Background: Osteoblasts and adipocytes are derived from a common mesenchymal progenitor and an inverse relationship between expression of the two lineages is seen with certain experimental manipulations and in certain diseases, i.e., osteoporosis, but the cellular pathway(s) and developmental stages underlying the inverse relationship is still under active investigation. To determine which precursor mesenchymal cell types can differentiate into adipocytes, we compared the effects of BRL-49653 (BRL), a selective ligand for peroxisome proliferators-activated receptor (PPAR)gamma, a master transcription factor of adipogenesis, on osteo/adipogeneis in two different osteoblast culture models: the rat bone marrow (RBM) versus the fetal rat calvaria (RC) cell system.
Results: BRL increased the number of adipocytes and corresponding marker expression, such as lipoprotein lipase, fatty acid-binding protein (aP2), and adipsin, in both culture models, but affected osteoblastogenesis only in RBM cultures, where a reciprocal decrease in bone nodule formation and osteoblast markers, e.g., osteopontin, alkaline phosphatase (ALP), bone sialoprotein, and osteocalcin was seen, and not in RC cell cultures. Even though adipocytes were histologically undetectable in RC cultures not treated with BRL, RC cells expressed PPAR and CCAAT/enhancer binding protein (C/EBP) mRNAs throughout osteoblast development and their expression was increased by BRL. Some single cell-derived BRL-treated osteogenic RC colonies were stained not only with ALP/von Kossa but also with oil red O and co-expressed the mature adipocyte marker adipsin and the mature osteoblast marker OCN, as well as PPAR and C/EBP mRNAs.

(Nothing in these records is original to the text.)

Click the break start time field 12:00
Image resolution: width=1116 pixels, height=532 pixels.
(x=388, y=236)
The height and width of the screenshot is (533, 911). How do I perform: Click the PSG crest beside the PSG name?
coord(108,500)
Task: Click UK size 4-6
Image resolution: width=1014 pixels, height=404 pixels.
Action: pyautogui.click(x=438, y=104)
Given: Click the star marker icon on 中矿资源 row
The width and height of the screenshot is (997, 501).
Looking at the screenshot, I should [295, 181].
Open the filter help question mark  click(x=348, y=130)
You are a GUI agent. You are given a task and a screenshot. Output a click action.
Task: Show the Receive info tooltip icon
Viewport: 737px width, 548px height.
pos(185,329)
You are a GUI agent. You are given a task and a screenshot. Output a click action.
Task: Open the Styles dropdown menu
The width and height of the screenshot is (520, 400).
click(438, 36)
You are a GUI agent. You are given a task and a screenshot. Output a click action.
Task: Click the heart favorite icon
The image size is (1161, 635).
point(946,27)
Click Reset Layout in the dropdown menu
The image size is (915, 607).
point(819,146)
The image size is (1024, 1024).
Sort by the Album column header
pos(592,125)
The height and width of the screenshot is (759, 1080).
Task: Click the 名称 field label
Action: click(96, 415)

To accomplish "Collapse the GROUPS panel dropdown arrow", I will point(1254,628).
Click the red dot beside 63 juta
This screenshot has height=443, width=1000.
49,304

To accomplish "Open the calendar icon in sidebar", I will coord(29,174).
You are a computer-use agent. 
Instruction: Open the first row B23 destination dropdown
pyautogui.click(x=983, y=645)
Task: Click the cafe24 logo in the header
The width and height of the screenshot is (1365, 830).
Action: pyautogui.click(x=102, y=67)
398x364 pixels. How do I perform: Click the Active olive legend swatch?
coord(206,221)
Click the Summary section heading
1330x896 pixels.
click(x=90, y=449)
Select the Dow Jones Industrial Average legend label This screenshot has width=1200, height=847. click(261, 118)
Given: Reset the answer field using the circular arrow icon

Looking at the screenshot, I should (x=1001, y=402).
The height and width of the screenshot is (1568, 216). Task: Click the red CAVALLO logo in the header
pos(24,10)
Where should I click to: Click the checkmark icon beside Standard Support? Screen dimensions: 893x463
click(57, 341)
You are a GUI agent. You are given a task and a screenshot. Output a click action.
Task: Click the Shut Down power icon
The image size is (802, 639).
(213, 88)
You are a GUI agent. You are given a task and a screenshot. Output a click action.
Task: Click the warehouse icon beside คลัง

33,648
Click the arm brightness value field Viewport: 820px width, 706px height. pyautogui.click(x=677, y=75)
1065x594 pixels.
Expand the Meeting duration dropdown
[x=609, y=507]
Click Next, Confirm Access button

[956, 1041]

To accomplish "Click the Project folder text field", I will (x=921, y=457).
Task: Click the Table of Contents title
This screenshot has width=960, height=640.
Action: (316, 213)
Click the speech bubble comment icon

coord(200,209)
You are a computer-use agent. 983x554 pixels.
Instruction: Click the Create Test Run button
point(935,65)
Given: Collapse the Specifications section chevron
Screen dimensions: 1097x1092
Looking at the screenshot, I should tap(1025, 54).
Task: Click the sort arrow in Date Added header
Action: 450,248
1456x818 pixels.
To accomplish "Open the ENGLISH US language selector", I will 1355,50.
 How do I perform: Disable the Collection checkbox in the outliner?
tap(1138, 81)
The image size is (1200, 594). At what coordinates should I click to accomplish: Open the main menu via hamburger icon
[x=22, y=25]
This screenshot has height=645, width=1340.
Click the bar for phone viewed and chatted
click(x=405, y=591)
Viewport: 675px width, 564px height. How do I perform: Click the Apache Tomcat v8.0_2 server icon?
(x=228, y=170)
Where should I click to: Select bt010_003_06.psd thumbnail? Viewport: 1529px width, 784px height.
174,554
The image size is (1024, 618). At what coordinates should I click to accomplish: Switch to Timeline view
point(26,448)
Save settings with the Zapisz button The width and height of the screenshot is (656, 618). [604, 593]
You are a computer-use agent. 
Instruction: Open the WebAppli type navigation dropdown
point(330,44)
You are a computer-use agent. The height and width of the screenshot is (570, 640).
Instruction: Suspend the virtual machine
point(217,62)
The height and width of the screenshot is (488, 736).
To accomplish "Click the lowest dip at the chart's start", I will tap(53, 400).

Conclusion: The data show that there are clear differences in the capacity of BRL to alter the fate choices of precursor cells in stromal (RBM) versus calvarial (RC) cell populations and that recruitment of adipocytes can occur from multiple precursor cell pools (committed preadipocyte pool, multi-/bipotential osteo-adipoprogenitor pool and conversion of osteoprogenitor cells or osteoblasts into adipocytes (transdifferentiation or plasticity)). They also show that mechanisms beyond activation of PPARgamma by its ligand are required for changing the fate of committed osteoprogenitor cells and/or osteoblasts into adipocytes.